## SUPPLIED ENTRIES
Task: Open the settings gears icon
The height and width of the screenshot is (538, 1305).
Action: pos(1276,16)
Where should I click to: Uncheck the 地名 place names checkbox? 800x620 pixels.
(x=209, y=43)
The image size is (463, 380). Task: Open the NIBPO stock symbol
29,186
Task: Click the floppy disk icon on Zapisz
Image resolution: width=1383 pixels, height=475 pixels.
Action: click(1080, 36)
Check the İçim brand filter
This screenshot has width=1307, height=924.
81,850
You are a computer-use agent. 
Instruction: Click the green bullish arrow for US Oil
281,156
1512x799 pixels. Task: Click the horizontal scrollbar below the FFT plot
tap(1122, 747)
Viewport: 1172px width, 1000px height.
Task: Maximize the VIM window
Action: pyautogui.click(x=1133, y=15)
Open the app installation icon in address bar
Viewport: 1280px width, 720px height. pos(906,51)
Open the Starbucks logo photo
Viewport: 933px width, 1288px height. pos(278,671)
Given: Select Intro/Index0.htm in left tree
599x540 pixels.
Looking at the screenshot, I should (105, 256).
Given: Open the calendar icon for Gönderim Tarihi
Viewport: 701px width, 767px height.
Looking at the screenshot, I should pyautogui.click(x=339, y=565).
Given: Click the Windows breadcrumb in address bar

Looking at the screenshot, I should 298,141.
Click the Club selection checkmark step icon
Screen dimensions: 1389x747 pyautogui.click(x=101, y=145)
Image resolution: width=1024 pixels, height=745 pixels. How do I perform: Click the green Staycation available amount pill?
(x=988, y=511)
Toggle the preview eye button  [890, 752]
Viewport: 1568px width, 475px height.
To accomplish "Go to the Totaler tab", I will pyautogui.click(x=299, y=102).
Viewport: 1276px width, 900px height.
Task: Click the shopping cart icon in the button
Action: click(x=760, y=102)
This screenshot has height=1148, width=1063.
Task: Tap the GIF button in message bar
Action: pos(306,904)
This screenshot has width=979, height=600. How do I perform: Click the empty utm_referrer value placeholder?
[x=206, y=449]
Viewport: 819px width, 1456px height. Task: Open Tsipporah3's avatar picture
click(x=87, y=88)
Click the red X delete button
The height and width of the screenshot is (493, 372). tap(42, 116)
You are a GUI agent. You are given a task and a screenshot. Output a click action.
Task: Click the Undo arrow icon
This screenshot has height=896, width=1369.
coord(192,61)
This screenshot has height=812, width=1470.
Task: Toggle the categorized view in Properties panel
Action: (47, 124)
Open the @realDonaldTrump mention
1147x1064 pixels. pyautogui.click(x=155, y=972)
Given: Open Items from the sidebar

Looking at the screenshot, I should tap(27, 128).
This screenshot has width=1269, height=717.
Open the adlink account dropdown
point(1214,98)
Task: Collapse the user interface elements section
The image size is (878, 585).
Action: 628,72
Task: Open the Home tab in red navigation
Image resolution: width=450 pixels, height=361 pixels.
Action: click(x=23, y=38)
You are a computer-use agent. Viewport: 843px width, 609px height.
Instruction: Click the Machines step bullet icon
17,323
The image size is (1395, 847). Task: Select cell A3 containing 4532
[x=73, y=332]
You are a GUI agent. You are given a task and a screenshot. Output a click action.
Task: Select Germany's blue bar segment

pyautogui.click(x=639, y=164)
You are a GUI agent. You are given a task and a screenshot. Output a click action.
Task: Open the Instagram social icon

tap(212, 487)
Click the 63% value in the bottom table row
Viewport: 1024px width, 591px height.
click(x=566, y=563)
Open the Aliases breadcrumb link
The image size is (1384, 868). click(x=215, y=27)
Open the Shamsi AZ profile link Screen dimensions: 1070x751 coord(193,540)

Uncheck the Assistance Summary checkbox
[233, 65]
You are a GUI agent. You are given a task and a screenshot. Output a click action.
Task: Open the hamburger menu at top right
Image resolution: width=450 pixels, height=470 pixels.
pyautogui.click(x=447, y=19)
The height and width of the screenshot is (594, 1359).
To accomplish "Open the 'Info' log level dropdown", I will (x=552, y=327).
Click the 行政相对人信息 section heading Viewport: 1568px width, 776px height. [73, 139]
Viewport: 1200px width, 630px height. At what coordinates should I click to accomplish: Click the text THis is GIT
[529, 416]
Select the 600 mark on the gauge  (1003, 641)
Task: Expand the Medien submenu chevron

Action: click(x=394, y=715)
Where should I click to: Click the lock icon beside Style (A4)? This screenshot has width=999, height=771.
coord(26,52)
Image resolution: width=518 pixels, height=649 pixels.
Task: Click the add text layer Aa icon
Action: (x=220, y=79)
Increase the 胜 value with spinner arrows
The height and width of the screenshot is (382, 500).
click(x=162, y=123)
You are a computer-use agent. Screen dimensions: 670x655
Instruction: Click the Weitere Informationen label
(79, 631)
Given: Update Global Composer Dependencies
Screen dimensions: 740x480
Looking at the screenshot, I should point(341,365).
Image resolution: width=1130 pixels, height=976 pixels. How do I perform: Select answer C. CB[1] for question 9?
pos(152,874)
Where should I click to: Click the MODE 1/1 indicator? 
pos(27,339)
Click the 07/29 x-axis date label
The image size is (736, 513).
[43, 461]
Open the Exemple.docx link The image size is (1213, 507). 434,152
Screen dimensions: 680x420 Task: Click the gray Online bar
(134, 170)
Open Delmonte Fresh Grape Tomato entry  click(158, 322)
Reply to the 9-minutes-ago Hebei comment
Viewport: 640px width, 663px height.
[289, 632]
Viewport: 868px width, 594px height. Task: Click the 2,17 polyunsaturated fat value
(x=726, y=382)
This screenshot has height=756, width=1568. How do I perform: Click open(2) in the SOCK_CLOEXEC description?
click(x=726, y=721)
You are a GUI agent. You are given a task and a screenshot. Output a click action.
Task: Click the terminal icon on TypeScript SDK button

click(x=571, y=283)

## TASK DESCRIPTION
Set down exactly, and only, the lines from the one containing "Screen dimensions: 740x480" to the final line of the data.

## ANSWER TO THE PROBLEM
Screen dimensions: 740x480
Looking at the screenshot, I should point(341,365).
Image resolution: width=1130 pixels, height=976 pixels. How do I perform: Select answer C. CB[1] for question 9?
pos(152,874)
Where should I click to: Click the MODE 1/1 indicator? 
pos(27,339)
Click the 07/29 x-axis date label
The image size is (736, 513).
[43, 461]
Open the Exemple.docx link The image size is (1213, 507). 434,152
Screen dimensions: 680x420 Task: Click the gray Online bar
(134, 170)
Open Delmonte Fresh Grape Tomato entry  click(158, 322)
Reply to the 9-minutes-ago Hebei comment
Viewport: 640px width, 663px height.
[289, 632]
Viewport: 868px width, 594px height. Task: Click the 2,17 polyunsaturated fat value
(x=726, y=382)
This screenshot has height=756, width=1568. How do I perform: Click open(2) in the SOCK_CLOEXEC description?
click(x=726, y=721)
You are a GUI agent. You are given a task and a screenshot. Output a click action.
Task: Click the terminal icon on TypeScript SDK button

click(x=571, y=283)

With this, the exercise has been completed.